**Records shown:**

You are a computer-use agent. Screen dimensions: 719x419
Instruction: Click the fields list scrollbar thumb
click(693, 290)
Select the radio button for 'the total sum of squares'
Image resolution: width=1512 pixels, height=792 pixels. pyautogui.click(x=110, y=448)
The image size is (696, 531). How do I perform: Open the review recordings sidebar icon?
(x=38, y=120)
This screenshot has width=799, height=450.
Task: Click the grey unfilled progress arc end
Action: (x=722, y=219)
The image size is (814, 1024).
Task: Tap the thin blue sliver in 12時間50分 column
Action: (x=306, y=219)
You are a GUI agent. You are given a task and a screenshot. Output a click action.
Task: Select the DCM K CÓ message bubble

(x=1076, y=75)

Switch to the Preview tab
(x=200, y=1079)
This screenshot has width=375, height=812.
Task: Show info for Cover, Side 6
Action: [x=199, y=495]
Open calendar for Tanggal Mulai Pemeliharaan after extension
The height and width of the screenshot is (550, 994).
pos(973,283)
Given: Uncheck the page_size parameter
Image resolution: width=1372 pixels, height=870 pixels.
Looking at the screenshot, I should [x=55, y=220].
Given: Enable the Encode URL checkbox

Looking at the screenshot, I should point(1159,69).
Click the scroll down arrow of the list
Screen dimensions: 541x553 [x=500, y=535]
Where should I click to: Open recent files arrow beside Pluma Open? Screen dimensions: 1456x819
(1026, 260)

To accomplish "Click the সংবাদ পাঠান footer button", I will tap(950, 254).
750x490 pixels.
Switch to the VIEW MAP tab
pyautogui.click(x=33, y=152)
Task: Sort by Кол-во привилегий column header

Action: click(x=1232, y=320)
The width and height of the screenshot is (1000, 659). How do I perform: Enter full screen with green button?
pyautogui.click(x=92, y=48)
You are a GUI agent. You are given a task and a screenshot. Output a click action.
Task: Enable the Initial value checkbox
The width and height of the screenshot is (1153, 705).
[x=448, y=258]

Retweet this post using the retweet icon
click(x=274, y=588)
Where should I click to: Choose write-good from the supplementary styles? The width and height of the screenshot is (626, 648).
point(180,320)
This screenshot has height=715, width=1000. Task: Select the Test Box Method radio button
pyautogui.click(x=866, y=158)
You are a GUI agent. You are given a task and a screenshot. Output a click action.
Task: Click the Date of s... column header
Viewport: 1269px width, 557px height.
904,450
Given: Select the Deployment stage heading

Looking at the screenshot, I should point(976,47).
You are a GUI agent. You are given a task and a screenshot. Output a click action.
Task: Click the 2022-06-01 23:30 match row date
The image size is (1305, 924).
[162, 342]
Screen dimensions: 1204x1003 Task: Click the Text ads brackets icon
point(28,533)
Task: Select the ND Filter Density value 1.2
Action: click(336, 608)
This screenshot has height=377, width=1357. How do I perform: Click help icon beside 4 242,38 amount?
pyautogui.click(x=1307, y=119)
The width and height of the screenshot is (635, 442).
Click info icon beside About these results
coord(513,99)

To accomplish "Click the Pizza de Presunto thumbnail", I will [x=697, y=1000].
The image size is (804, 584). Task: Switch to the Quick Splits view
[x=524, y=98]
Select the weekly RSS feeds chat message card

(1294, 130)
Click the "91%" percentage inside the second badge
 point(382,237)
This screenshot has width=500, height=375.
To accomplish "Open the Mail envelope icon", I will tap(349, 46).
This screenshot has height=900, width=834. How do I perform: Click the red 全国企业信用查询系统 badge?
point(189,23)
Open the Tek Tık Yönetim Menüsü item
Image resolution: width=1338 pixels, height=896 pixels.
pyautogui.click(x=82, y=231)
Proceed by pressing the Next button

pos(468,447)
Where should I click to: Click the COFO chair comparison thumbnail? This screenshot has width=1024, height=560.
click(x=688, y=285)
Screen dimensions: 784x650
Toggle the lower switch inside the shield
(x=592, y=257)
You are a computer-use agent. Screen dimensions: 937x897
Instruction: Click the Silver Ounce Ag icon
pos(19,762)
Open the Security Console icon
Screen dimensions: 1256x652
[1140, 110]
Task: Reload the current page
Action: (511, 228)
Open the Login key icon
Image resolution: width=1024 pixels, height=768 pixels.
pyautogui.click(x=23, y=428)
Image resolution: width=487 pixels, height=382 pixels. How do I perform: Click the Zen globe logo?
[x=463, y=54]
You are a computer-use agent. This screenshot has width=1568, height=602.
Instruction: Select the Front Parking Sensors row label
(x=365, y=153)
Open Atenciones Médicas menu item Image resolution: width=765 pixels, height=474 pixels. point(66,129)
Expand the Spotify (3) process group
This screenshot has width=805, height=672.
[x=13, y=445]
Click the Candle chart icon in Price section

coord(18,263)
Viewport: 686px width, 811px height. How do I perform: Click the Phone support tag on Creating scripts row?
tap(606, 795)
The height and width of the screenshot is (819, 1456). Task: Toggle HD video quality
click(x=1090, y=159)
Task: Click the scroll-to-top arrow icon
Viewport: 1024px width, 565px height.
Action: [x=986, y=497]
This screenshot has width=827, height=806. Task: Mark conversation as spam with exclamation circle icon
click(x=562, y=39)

**Exercise objective:**
The task requires an exact transcription of all the data.

**Answer box:**
You are a computer-use agent. Screen dimensions: 719x419
Instruction: Click the fields list scrollbar thumb
click(693, 290)
Select the radio button for 'the total sum of squares'
Image resolution: width=1512 pixels, height=792 pixels. pyautogui.click(x=110, y=448)
The image size is (696, 531). How do I perform: Open the review recordings sidebar icon?
(x=38, y=120)
This screenshot has width=799, height=450.
Task: Click the grey unfilled progress arc end
Action: (x=722, y=219)
The image size is (814, 1024).
Task: Tap the thin blue sliver in 12時間50分 column
Action: (x=306, y=219)
You are a GUI agent. You are given a task and a screenshot. Output a click action.
Task: Select the DCM K CÓ message bubble

(x=1076, y=75)

Switch to the Preview tab
(x=200, y=1079)
This screenshot has width=375, height=812.
Task: Show info for Cover, Side 6
Action: [x=199, y=495]
Open calendar for Tanggal Mulai Pemeliharaan after extension
The height and width of the screenshot is (550, 994).
pos(973,283)
Given: Uncheck the page_size parameter
Image resolution: width=1372 pixels, height=870 pixels.
Looking at the screenshot, I should [x=55, y=220].
Given: Enable the Encode URL checkbox

Looking at the screenshot, I should point(1159,69).
Click the scroll down arrow of the list
Screen dimensions: 541x553 [x=500, y=535]
Where should I click to: Open recent files arrow beside Pluma Open? Screen dimensions: 1456x819
(1026, 260)

To accomplish "Click the সংবাদ পাঠান footer button", I will tap(950, 254).
750x490 pixels.
Switch to the VIEW MAP tab
pyautogui.click(x=33, y=152)
Task: Sort by Кол-во привилегий column header

Action: click(x=1232, y=320)
The width and height of the screenshot is (1000, 659). How do I perform: Enter full screen with green button?
pyautogui.click(x=92, y=48)
You are a GUI agent. You are given a task and a screenshot. Output a click action.
Task: Enable the Initial value checkbox
The width and height of the screenshot is (1153, 705).
[x=448, y=258]

Retweet this post using the retweet icon
click(x=274, y=588)
Where should I click to: Choose write-good from the supplementary styles? The width and height of the screenshot is (626, 648).
point(180,320)
This screenshot has height=715, width=1000. Task: Select the Test Box Method radio button
pyautogui.click(x=866, y=158)
You are a GUI agent. You are given a task and a screenshot. Output a click action.
Task: Click the Date of s... column header
Viewport: 1269px width, 557px height.
904,450
Given: Select the Deployment stage heading

Looking at the screenshot, I should point(976,47).
You are a GUI agent. You are given a task and a screenshot. Output a click action.
Task: Click the 2022-06-01 23:30 match row date
The image size is (1305, 924).
[162, 342]
Screen dimensions: 1204x1003 Task: Click the Text ads brackets icon
point(28,533)
Task: Select the ND Filter Density value 1.2
Action: click(336, 608)
This screenshot has height=377, width=1357. How do I perform: Click help icon beside 4 242,38 amount?
pyautogui.click(x=1307, y=119)
The width and height of the screenshot is (635, 442).
Click info icon beside About these results
coord(513,99)

To accomplish "Click the Pizza de Presunto thumbnail", I will [x=697, y=1000].
The image size is (804, 584). Task: Switch to the Quick Splits view
[x=524, y=98]
Select the weekly RSS feeds chat message card

(1294, 130)
Click the "91%" percentage inside the second badge
 point(382,237)
This screenshot has width=500, height=375.
To accomplish "Open the Mail envelope icon", I will tap(349, 46).
This screenshot has height=900, width=834. How do I perform: Click the red 全国企业信用查询系统 badge?
point(189,23)
Open the Tek Tık Yönetim Menüsü item
Image resolution: width=1338 pixels, height=896 pixels.
pyautogui.click(x=82, y=231)
Proceed by pressing the Next button

pos(468,447)
Where should I click to: Click the COFO chair comparison thumbnail? This screenshot has width=1024, height=560.
click(x=688, y=285)
Screen dimensions: 784x650
Toggle the lower switch inside the shield
(x=592, y=257)
You are a computer-use agent. Screen dimensions: 937x897
Instruction: Click the Silver Ounce Ag icon
pos(19,762)
Open the Security Console icon
Screen dimensions: 1256x652
[1140, 110]
Task: Reload the current page
Action: (511, 228)
Open the Login key icon
Image resolution: width=1024 pixels, height=768 pixels.
pyautogui.click(x=23, y=428)
Image resolution: width=487 pixels, height=382 pixels. How do I perform: Click the Zen globe logo?
[x=463, y=54]
You are a computer-use agent. This screenshot has width=1568, height=602.
Instruction: Select the Front Parking Sensors row label
(x=365, y=153)
Open Atenciones Médicas menu item Image resolution: width=765 pixels, height=474 pixels. point(66,129)
Expand the Spotify (3) process group
This screenshot has width=805, height=672.
[x=13, y=445]
Click the Candle chart icon in Price section

coord(18,263)
Viewport: 686px width, 811px height. How do I perform: Click the Phone support tag on Creating scripts row?
tap(606, 795)
The height and width of the screenshot is (819, 1456). Task: Toggle HD video quality
click(x=1090, y=159)
Task: Click the scroll-to-top arrow icon
Viewport: 1024px width, 565px height.
Action: [x=986, y=497]
This screenshot has width=827, height=806. Task: Mark conversation as spam with exclamation circle icon
click(x=562, y=39)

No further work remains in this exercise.